2 Chronicles 8:1-18
1 And it came to pass at the end of twenty years, wherein Solomon had built the house of the LORD, and his own house,
2 That the cities which Huram had restored to Solomon, Solomon built them, and caused the children of Israel to dwell there.
3 And Solomon went to Hamathzobah, and prevailed against it.
4 And he built Tadmor in the wilderness, and all the store cities, which he built in Hamath.
5 Also he built Bethhoron the upper, and Bethhoron the nether, fenced cities, with walls, gates, and bars;
6 And Baalath, and all the store cities that Solomon had, and all the chariot cities, and the cities of the horsemen, and all that Solomon desired to build in Jerusalem, and in Lebanon, and throughout all the land of his dominion.
7 As for all the people that were left of the Hittites, and the Amorites, and the Perizzites, and the Hivites, and the Jebusites, which were not of Israel,
8 But of their children, who were left after them in the land, whom the children of Israel consumed not, them did Solomon make to pay tribute until this day.
9 But of the children of Israel did Solomon make no servants for his work; but they were men of war, and chief of his captains, and captains of his chariots and horsemen.
10 And these were the chief of king Solomon's officers, even two hundred and fifty, that bare rule over the people.
11 And Solomon brought up the daughter of Pharaoh out of the city of David unto the house that he had built for her: for he said, My wife shall not dwell in the house of David king of Israel, because the places are holy,a whereunto the ark of the LORD hath come.
12 Then Solomon offered burnt offerings unto the LORD on the altar of the LORD, which he had built before the porch,
13 Even after a certain rate every day, offering according to the commandment of Moses, on the sabbaths, and on the new moons, and on the solemn feasts, three times in the year, even in the feast of unleavened bread, and in the feast of weeks, and in the feast of tabernacles.
14 And he appointed, according to the order of David his father, the courses of the priests to their service, and the Levites to their charges, to praise and minister before the priests, as the duty of every day required: the porters also by their courses at every gate: for so had Davidb the man of God commanded.

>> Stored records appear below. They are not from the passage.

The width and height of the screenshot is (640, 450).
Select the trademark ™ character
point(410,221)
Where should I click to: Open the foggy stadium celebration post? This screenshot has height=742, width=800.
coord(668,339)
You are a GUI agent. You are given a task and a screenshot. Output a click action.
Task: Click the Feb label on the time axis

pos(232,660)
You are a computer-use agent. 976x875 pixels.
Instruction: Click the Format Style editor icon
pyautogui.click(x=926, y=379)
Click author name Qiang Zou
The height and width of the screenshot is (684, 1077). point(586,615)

15 And they departed not from the commandment of the king unto the priests and Levites concerning any matter, or concerning the treasures.

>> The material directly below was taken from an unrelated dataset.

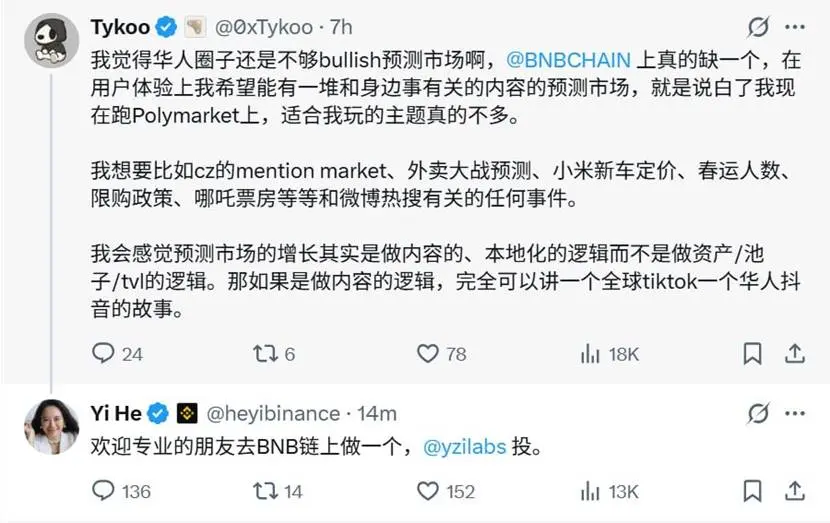Open Yi He's profile picture
The image size is (830, 523).
50,427
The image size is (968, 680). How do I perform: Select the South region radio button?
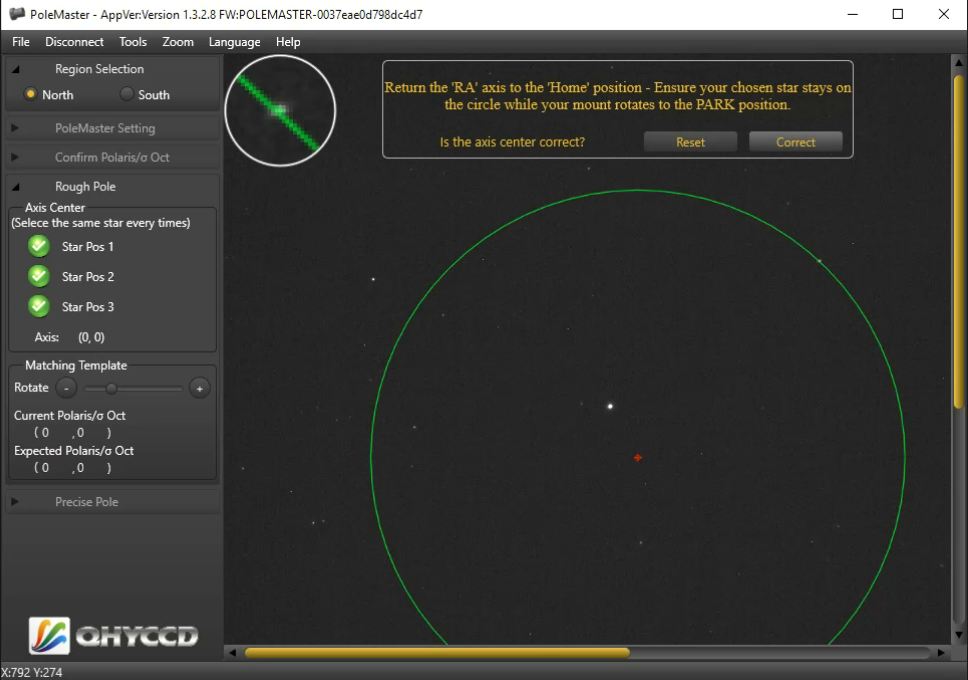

16 Now all the work of Solomon was prepared unto the day of the foundation of the house of the LORD, and until it was finished. So the house of the LORD was perfected.

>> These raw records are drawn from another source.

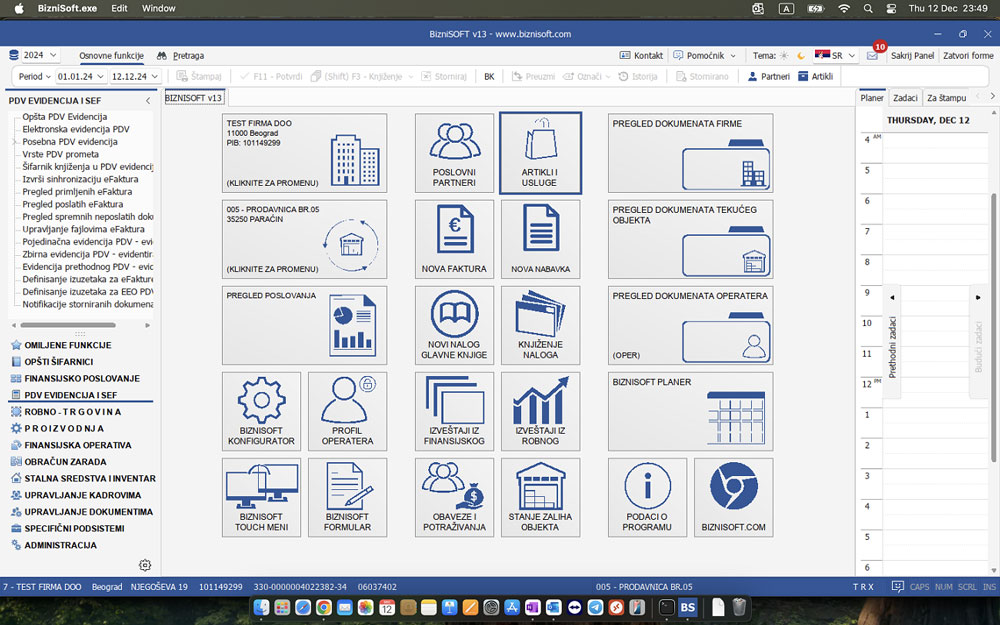Image resolution: width=1000 pixels, height=625 pixels.
Task: Click the notifications envelope with red badge
Action: click(x=872, y=56)
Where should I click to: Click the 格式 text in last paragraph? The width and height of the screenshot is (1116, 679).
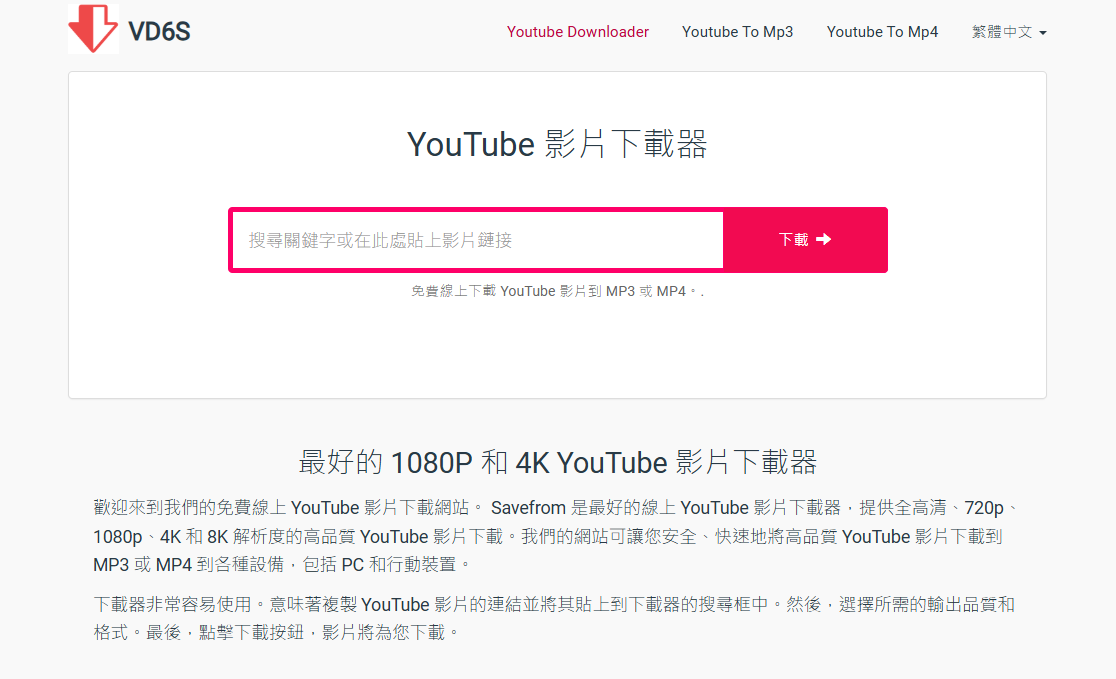(x=110, y=632)
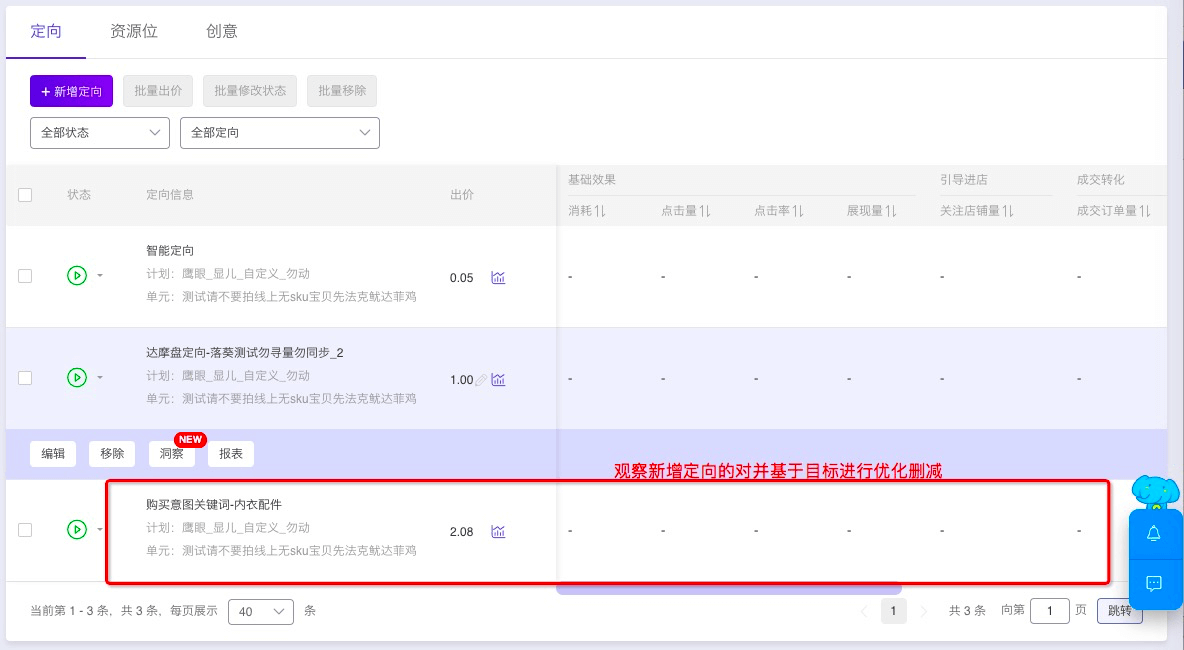The height and width of the screenshot is (650, 1184).
Task: Click green play status icon for 智能定向
Action: 76,276
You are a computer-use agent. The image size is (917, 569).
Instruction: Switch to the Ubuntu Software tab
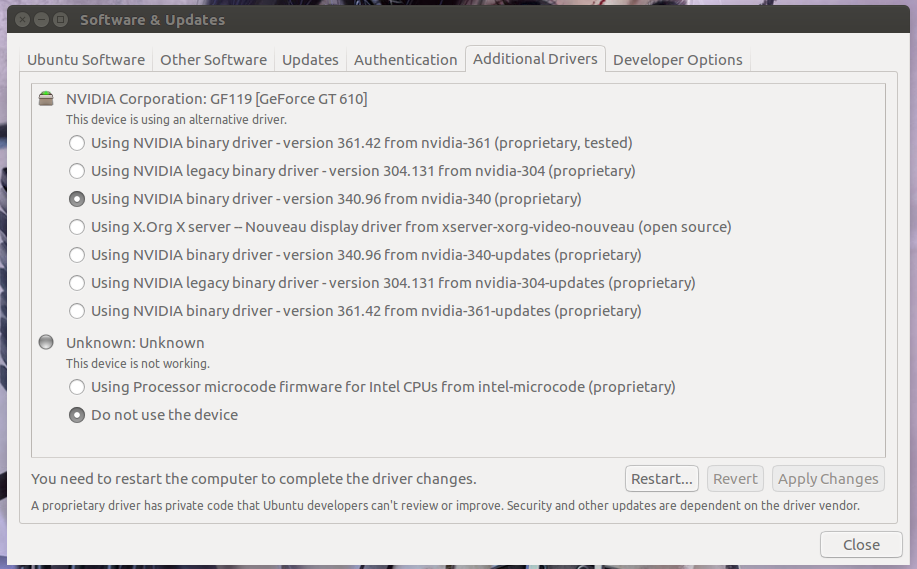click(86, 60)
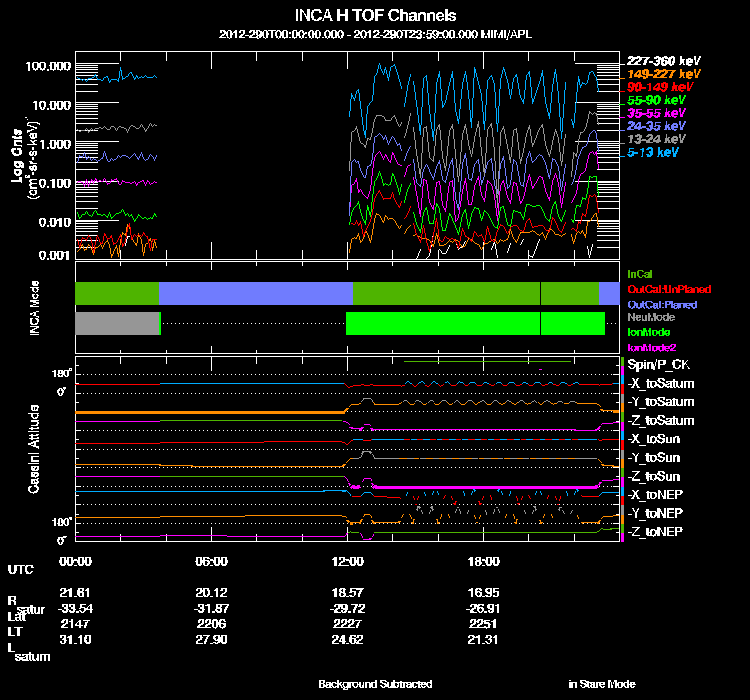Select the -X_toSaturn attitude legend label

(660, 384)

17 Then went Solomon to Eziongeber, and to Eloth,c at the sea side in the land of Edom.
18 And Huram sent him by the hands of his servants ships, and servants that had knowledge of the sea; and they went with the servants of Solomon to Ophir, and took thence four hundred and fifty talents of gold, and brought them to king Solomon.
Here are recorded some of the doings of the king. He consolidated the internal strength of the nation by building cities. He organized the labor of the conquered peoples in his dominions. He set the Temple worship in order.
He enlarged his commercial activities.
It was during this period that he took Pharaoh's daughter to the house he had built for her and gave his reason for doing so. "My wife shall not dwell in the house of David, king of Israel, because the places are holy, whereunto the Ark of Jehovah hath come." These were the words of compromise. Solomon's marriage with the daughter of the king of Egypt was a purely political act, arising out of the affinity he had with her father (1 Kings 3:1:l). There can be no question that this affinity was wrong. God had delivered His people from Egypt, and there was never the slightest need, either military or economic, for it. It was a political seduction which persistently threatened the nation, and which more than once cost them dear. Having made the blunder and become affianced to this woman, Solomon sought to safeguard against the possible religious danger by building her house away from the city of David.
This compromise was a failure, as compromise invariably is. In 1Ki 11:1-8 we read that presently Solomon built places of idol worship in Jerusalem for "all his foreign wives." Compromise is pathetic in that it always witnesses a conviction of what is the high and the true, and attempts to ensure its realization while yielding to the low and the false. It is evil, for its invariable issue is that the low and the false ultimately gain the ascendance and the high and the true are abandoned. To build a house for Pharaoh's daughter outside the Holy City is to open its gates sooner or later to Pharaoh's gods.